• _CONSEGNA 1_: Trascrivi senza modifiche, dall'articolo sull'udienza, il tratto che si apre con le parole contenenti "Spiazzato pertanto il" e si chiude con "2 novembre 2023.".
• _CONSEGNA 2_: Secondo l'articolo sull'udienza, a quale data è stato rinviato il processo?

• _TESTO FORNITO_:
Si è celebrata stamattina l'udienza nei confronti di sedici persone accusate di aver percepito il Reddito di cittadinanza sia pur coinvolte direttamente o indirettamente nella vasta operazione "Rinascita Scott", e pertanto di aver omesso di comunicare in sede di domanda, per l'ottenimento del beneficio, di essere stati attinti da misura cautelare nell'ambito dell'operazione contro la 'ndrangheta, e-o di avere di avere un parente convivente all'interno del proprio nucleo familiare, attinto da misura cautelare, percependo in tal modo indebitamente tale beneficio.

Stamani, innanzi al Tribunale penale presieduto dal giudice dott. Maccherone, l'ufficio di procura ha riqualificato l'accusa contestando oltre alla fattispecie di reato originaria, anche l'aggravante di cui all'art. 640 Bis del codice penale, e cioè la truffa aggravata per il conseguimento di erogazioni pubbliche.

Spiazzato pertanto il collegio difensivo, che apprendendo solo in udienza di tale nuova contestazione mossa dall'ufficio di procura, ha chiesto un termine a difesa a fine di poter visionare tale nuova imputazione. Il processo è stato così rinviato al 2 novembre 2023.

Nel collegio difenisivo figurano gli avvocati: Giuseppe Grande, Giousè Monardo, Santo Cortese, Giuseppe Bagnato, Diego Brancia, Giuseppe Altieri, Ignazio Di Renzo, Walter Franzè, Daniela Garisto, Salvatore Sorbilli.

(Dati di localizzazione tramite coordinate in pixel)
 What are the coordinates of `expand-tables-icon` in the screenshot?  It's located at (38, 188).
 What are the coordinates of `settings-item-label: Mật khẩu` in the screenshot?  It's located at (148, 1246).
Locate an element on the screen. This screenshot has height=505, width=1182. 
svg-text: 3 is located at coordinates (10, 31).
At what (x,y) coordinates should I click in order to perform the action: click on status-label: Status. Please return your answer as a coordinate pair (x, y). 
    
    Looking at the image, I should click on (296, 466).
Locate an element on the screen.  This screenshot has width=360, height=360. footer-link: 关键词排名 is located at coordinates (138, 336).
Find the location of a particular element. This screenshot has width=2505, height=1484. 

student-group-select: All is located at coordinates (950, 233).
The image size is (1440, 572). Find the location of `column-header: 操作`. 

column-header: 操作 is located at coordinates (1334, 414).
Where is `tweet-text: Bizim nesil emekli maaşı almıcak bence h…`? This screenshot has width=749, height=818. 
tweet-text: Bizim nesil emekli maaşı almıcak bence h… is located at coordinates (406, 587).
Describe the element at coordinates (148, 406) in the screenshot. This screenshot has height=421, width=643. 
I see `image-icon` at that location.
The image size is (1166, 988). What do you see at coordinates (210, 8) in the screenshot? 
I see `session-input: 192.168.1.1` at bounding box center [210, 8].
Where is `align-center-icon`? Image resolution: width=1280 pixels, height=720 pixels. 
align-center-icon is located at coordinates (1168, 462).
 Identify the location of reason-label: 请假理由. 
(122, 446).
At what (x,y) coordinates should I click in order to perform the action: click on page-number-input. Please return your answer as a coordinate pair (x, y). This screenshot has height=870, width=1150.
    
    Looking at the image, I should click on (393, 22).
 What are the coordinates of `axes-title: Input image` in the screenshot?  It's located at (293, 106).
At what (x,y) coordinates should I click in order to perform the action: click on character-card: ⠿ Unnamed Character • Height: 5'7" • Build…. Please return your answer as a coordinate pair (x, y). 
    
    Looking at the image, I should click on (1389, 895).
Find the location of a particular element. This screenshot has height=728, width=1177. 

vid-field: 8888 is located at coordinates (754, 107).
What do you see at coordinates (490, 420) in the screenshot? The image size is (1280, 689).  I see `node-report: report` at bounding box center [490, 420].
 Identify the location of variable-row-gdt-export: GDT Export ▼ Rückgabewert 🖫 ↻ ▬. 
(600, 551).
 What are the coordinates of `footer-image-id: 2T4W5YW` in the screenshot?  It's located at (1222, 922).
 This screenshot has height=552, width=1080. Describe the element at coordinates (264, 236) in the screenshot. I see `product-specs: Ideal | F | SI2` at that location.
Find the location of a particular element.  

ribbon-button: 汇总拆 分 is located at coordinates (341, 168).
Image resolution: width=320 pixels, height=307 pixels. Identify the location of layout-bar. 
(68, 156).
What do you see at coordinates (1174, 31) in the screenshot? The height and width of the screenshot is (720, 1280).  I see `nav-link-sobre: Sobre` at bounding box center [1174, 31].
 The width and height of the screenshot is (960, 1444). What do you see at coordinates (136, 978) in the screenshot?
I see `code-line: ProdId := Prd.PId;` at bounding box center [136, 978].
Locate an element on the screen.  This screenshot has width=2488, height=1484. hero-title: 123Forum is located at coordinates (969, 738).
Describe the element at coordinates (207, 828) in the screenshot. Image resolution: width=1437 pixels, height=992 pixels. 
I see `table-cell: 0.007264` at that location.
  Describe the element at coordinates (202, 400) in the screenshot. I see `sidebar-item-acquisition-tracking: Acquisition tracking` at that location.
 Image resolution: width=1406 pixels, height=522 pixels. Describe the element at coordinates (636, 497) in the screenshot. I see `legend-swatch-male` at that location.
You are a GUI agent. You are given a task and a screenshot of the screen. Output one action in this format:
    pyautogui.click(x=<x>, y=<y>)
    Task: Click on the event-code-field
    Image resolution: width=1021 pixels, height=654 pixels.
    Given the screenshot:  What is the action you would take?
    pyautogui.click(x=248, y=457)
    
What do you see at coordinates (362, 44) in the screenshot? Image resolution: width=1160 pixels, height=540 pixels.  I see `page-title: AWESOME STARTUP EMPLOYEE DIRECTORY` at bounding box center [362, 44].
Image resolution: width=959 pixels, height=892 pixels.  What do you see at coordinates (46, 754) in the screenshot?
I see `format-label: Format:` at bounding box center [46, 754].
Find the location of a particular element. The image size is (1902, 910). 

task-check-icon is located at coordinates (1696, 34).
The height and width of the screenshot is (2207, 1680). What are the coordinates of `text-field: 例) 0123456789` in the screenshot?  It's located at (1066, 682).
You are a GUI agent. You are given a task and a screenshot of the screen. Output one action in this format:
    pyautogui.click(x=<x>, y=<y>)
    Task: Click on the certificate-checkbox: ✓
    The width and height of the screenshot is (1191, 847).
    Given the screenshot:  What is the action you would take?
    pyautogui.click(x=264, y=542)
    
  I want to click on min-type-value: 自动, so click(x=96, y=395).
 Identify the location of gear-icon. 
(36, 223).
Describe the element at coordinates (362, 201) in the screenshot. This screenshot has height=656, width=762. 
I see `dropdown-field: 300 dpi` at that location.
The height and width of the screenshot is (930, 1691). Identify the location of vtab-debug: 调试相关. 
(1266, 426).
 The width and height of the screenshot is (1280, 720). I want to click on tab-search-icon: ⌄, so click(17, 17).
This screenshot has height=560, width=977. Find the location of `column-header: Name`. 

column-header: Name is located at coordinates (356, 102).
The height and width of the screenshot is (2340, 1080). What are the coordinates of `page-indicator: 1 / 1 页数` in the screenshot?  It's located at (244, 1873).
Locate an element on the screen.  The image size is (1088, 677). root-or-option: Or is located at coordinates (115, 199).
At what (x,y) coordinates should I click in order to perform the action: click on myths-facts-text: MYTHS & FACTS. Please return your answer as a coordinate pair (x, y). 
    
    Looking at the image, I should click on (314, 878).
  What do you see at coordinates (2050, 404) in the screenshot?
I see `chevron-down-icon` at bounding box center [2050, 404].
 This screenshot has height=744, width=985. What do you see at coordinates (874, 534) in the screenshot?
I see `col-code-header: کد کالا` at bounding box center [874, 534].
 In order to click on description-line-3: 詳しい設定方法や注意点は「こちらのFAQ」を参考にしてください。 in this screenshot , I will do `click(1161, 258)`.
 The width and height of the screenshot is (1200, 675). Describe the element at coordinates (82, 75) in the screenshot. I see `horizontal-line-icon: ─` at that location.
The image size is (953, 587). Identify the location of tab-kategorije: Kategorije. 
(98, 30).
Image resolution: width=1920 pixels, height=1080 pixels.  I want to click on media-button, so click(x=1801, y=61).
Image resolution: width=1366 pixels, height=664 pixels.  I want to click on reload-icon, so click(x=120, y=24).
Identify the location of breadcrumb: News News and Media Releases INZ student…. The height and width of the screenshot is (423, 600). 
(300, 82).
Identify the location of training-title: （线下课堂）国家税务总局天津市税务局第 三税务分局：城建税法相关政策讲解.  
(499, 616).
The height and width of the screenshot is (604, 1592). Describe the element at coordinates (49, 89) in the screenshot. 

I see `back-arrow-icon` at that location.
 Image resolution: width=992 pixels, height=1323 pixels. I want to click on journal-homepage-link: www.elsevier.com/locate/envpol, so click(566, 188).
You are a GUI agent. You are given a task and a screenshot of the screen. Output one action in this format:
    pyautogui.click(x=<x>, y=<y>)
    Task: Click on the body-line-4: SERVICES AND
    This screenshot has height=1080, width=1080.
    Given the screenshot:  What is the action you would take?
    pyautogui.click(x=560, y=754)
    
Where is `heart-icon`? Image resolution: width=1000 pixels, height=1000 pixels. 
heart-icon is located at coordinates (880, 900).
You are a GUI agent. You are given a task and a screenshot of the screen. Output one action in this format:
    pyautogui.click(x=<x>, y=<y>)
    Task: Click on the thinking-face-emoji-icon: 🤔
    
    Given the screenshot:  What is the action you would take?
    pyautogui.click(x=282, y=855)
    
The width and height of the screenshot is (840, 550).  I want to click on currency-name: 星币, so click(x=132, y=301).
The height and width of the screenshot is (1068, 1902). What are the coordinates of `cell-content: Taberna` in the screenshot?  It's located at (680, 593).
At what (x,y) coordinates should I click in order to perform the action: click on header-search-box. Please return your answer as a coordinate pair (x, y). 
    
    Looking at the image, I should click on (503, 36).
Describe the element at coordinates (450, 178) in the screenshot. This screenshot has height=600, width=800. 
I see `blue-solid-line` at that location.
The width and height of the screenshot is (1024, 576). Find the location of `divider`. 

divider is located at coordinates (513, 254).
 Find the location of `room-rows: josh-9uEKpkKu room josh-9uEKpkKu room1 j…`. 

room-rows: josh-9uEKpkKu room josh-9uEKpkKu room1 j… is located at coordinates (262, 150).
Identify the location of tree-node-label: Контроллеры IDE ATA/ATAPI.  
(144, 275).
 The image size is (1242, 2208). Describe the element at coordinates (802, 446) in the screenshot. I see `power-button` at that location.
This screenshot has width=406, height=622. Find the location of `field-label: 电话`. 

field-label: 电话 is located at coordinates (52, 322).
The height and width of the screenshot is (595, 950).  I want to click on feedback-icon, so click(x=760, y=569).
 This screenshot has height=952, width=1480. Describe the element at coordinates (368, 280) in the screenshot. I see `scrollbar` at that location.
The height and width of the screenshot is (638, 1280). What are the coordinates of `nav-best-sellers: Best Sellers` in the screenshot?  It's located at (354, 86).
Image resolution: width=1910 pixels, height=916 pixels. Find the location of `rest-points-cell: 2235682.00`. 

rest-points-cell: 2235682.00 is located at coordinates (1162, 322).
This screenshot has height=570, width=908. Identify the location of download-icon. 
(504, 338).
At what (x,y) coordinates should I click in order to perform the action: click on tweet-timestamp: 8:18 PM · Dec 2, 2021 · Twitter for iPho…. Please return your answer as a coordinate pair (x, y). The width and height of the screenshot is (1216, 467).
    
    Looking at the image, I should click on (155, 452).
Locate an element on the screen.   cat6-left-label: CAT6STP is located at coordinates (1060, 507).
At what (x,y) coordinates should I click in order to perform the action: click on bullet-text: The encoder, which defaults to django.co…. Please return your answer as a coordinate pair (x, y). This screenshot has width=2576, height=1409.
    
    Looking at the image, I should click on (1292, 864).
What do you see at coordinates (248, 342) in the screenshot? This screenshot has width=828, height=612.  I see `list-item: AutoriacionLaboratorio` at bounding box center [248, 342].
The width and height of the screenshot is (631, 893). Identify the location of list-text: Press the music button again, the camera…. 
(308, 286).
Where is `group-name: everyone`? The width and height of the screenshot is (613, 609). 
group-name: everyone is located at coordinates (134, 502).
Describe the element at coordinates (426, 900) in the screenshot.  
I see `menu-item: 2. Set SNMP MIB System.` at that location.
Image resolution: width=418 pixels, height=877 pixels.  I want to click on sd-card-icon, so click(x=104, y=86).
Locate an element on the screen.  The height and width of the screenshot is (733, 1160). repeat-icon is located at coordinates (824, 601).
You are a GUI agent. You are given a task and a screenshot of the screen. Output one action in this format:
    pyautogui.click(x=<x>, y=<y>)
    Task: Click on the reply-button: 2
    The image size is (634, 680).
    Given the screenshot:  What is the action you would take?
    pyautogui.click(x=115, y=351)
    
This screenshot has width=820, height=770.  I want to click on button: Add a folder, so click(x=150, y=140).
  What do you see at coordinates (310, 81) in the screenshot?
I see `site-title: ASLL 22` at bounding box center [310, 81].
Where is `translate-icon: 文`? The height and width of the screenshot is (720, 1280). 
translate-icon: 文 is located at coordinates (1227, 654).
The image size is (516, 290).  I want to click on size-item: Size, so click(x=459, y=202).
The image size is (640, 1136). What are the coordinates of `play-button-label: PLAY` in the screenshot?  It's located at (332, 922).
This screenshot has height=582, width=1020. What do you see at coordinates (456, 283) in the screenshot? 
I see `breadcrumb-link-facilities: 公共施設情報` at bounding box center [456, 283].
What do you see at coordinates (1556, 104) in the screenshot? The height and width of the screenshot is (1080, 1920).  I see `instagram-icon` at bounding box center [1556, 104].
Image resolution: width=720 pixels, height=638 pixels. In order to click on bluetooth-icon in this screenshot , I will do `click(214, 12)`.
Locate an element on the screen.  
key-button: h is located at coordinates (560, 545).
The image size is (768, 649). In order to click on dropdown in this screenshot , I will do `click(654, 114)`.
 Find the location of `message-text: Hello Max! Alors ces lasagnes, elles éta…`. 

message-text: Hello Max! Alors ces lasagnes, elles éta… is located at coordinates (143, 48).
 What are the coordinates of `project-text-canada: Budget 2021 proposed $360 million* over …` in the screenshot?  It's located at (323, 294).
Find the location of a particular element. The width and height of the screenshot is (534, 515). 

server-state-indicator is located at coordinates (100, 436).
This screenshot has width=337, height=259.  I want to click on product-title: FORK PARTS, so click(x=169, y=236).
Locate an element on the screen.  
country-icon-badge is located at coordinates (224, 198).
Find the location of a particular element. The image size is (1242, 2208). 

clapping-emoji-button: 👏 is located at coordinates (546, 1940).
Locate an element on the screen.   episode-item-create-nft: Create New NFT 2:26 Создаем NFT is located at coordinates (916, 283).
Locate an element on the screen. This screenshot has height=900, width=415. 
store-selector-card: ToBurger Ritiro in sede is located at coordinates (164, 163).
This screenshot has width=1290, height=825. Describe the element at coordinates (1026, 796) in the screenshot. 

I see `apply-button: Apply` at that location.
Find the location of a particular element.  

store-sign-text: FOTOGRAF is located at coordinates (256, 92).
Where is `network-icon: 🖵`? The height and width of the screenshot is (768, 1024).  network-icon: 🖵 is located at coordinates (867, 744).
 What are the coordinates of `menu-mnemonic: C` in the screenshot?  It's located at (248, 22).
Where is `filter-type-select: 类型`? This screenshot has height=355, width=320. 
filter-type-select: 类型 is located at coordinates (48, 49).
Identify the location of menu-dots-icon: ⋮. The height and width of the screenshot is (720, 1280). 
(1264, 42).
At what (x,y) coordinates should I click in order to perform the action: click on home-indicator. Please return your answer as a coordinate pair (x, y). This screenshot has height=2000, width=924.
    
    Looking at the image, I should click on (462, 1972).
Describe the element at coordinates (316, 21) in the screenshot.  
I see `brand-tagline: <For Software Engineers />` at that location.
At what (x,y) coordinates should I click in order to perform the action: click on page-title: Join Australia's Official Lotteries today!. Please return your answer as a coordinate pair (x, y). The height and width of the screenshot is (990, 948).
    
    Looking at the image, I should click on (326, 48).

• _RISPOSTA ATTESA 1_:
Spiazzato pertanto il collegio difensivo, che apprendendo solo in udienza di tale nuova contestazione mossa dall'ufficio di procura, ha chiesto un termine a difesa a fine di poter visionare tale nuova imputazione. Il processo è stato così rinviato al 2 novembre 2023.

• _RISPOSTA ATTESA 2_: Al 2 novembre 2023.